- Vale da Custa is located in Cape Verde Vale da Custa
- Coordinates: 14°59′14″N 23°28′13″W﻿ / ﻿14.9873°N 23.4703°W
- Country: Cape Verde
- Island: Santiago
- Municipality: São Domingos
- Civil parish: Nossa Senhora da Luz

Population (2010)
- • Total: 378
- ID: 75110

= Vale da Custa =

Vale da Custa is a village in the southeastern part of the island of Santiago, Cape Verde. It is situated 2 km northwest of São Francisco Bay, 6 km southeast of Ribeirão Chiqueiro and 9 km northeast of the capital Praia. It is part of the municipality of São Domingos and the parish of Nossa Senhora da Luz. In 2010 its population was 378.

== Geography ==
The Ponta do Lobo Lighthouse lies 4 km to the east of the village, on the promontory Ponta do Lobo, near the island's easternmost point.

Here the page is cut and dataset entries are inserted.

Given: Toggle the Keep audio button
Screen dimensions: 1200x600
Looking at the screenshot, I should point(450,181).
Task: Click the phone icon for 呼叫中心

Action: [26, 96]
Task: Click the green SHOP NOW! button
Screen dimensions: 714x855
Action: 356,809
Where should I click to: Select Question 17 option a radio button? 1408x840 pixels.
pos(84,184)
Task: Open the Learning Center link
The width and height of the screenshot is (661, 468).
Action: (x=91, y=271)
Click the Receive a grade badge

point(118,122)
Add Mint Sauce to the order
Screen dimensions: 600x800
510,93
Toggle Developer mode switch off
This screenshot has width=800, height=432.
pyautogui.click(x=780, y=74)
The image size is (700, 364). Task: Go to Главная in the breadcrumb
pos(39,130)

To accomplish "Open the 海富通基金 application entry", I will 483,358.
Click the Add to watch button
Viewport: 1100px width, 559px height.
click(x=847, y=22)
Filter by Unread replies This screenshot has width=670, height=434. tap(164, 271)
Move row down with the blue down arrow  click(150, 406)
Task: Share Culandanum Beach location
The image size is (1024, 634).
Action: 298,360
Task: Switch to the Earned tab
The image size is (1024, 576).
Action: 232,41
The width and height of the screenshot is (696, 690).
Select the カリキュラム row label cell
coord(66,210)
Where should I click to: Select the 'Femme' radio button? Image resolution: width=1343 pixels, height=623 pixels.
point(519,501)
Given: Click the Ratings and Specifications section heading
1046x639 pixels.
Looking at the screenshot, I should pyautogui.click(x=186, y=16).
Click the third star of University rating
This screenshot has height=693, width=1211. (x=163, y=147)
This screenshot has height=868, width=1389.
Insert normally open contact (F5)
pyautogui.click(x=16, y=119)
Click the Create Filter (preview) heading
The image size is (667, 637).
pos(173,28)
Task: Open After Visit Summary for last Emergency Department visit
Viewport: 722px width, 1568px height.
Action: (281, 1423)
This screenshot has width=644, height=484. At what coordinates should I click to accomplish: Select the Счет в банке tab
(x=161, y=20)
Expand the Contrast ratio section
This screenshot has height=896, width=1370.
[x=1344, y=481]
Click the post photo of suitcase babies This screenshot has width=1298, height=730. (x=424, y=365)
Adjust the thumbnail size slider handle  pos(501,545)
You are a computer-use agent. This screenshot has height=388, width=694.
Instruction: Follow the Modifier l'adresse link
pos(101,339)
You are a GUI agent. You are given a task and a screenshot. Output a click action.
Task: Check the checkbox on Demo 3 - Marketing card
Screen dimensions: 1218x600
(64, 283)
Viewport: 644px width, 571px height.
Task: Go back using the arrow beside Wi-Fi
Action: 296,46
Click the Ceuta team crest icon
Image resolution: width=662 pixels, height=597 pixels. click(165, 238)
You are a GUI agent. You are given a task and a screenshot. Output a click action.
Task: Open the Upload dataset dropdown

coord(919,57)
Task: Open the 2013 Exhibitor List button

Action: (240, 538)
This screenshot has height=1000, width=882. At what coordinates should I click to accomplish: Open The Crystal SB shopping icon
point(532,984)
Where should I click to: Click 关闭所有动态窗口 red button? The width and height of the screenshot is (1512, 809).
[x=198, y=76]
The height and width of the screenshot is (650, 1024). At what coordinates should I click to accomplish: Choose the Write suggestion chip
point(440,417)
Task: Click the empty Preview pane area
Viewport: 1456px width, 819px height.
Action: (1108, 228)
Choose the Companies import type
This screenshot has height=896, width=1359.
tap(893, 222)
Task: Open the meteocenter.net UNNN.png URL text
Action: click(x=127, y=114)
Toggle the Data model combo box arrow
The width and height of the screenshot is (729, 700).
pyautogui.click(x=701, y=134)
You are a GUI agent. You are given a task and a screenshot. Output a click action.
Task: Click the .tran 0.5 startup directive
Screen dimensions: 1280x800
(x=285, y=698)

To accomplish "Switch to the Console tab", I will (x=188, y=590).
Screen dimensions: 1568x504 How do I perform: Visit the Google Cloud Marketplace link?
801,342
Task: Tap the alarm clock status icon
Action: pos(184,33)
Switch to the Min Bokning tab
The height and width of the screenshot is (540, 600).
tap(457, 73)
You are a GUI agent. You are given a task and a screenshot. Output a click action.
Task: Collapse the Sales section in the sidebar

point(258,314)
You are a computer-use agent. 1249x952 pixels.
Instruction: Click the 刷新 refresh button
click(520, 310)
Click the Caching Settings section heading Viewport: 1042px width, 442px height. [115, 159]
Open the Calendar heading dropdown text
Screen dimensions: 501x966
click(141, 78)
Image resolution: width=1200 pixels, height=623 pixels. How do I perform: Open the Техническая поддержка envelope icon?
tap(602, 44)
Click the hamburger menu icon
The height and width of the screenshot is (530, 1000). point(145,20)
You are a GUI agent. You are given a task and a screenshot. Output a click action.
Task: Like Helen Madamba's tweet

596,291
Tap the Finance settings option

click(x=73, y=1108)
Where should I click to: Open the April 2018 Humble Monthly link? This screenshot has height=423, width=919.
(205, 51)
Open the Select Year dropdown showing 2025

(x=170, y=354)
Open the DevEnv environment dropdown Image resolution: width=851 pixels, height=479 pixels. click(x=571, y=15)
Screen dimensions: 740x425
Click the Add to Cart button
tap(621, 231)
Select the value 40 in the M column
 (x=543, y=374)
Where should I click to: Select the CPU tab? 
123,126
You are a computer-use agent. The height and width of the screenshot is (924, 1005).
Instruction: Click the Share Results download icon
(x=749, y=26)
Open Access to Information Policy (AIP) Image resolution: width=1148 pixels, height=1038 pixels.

Vale da Custa was the first village in Cape Verde to have a rural electrification with a micro-grid hybrid power, photovoltaic and wind. The small power plant was started up in September 2012. the opening ceremony was presided over by Cape Verde Prime Minister, Mr Jose Maria Neves, and the Canary Island (Spain) President, Mr Paulino Rivero. Canary Island development cooperation supported the project.